- _SET PROBLEM_:
Restate the issue text from "input shape: (128, 1024), linear" up to and including "return fn(*args, **kwargs)", substituting "compiled_fn" for every occurrence of "disable_fn".

Skip to content

How does fake tensor works with tensor subclass in torch.compile? #136287

Closed
@jerryzh168

Description

@jerryzh168

🐛 Describe the bug

I'm working on an example for quantized tensor subclass + DTensor (tensor parallel) + compile: pytorch/ao#785

the test works with eager mode, but failed due to a shape mismatch in compile right now.

input shape: (128, 1024), linear weight shape: (512, 1024) (out * in)

Errors in torch.mm op with fake tensor:

[rank2]:     result = fn(*args, is_out=(out is not None), **kwargs)  # type: ignore[arg-type]                                                                                                      12:53:17 [554/1896]
[rank2]:   File "/home/jerryzh/.conda/envs/ao/lib/python3.10/site-packages/torch/_decomp/decompositions.py", line 4333, in matmul
[rank2]:     return torch.mm(tensor1, tensor2)
[rank2]:   File "/home/jerryzh/.conda/envs/ao/lib/python3.10/site-packages/torch/_compile.py", line 32, in inner
[rank2]:     return disable_fn(*args, **kwargs)
[rank2]:   File "/home/jerryzh/.conda/envs/ao/lib/python3.10/site-packages/torch/_dynamo/eval_frame.py", line 632, in _fn
[rank2]:     return fn(*args, **kwargs)

- _INFORMATION SHOWN_:
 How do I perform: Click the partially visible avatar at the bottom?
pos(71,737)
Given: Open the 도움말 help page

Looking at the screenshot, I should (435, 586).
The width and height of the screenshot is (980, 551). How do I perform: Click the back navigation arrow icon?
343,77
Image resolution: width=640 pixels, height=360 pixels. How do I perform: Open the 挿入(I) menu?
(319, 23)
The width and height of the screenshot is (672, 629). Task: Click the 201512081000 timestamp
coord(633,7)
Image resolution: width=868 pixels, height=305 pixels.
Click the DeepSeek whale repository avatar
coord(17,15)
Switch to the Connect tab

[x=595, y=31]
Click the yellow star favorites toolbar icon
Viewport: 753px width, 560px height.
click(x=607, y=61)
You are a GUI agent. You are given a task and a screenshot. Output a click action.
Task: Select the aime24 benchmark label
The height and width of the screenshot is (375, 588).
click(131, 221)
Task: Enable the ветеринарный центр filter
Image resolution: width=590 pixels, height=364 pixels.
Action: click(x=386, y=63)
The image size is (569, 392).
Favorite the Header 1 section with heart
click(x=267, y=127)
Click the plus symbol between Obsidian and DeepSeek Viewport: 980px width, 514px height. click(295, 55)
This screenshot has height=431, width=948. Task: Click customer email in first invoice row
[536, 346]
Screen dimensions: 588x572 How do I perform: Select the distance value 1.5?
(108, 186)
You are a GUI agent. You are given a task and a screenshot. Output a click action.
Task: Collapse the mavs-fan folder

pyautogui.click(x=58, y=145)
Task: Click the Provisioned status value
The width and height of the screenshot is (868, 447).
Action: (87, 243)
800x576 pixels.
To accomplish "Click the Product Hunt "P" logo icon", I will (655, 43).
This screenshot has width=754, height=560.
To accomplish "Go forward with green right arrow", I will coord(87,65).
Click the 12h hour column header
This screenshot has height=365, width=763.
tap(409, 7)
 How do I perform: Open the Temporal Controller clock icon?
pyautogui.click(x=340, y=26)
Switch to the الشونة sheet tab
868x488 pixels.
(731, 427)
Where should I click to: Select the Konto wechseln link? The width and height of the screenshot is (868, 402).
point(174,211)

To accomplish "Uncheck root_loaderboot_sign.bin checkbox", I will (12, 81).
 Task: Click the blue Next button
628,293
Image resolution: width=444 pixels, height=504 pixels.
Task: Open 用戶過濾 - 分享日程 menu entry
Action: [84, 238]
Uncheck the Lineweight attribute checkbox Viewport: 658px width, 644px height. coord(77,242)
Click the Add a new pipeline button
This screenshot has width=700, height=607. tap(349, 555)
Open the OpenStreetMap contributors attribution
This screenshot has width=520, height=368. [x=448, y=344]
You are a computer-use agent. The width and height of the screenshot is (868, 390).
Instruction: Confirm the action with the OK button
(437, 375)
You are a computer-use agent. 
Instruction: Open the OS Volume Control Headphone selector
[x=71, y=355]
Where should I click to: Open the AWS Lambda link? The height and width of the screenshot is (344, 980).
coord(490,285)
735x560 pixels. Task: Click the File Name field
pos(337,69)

- _EXPECTED ANSWER_:
input shape: (128, 1024), linear weight shape: (512, 1024) (out * in)

Errors in torch.mm op with fake tensor:

[rank2]:     result = fn(*args, is_out=(out is not None), **kwargs)  # type: ignore[arg-type]                                                                                                      12:53:17 [554/1896]
[rank2]:   File "/home/jerryzh/.conda/envs/ao/lib/python3.10/site-packages/torch/_decomp/decompositions.py", line 4333, in matmul
[rank2]:     return torch.mm(tensor1, tensor2)
[rank2]:   File "/home/jerryzh/.conda/envs/ao/lib/python3.10/site-packages/torch/_compile.py", line 32, in inner
[rank2]:     return compiled_fn(*args, **kwargs)
[rank2]:   File "/home/jerryzh/.conda/envs/ao/lib/python3.10/site-packages/torch/_dynamo/eval_frame.py", line 632, in _fn
[rank2]:     return fn(*args, **kwargs)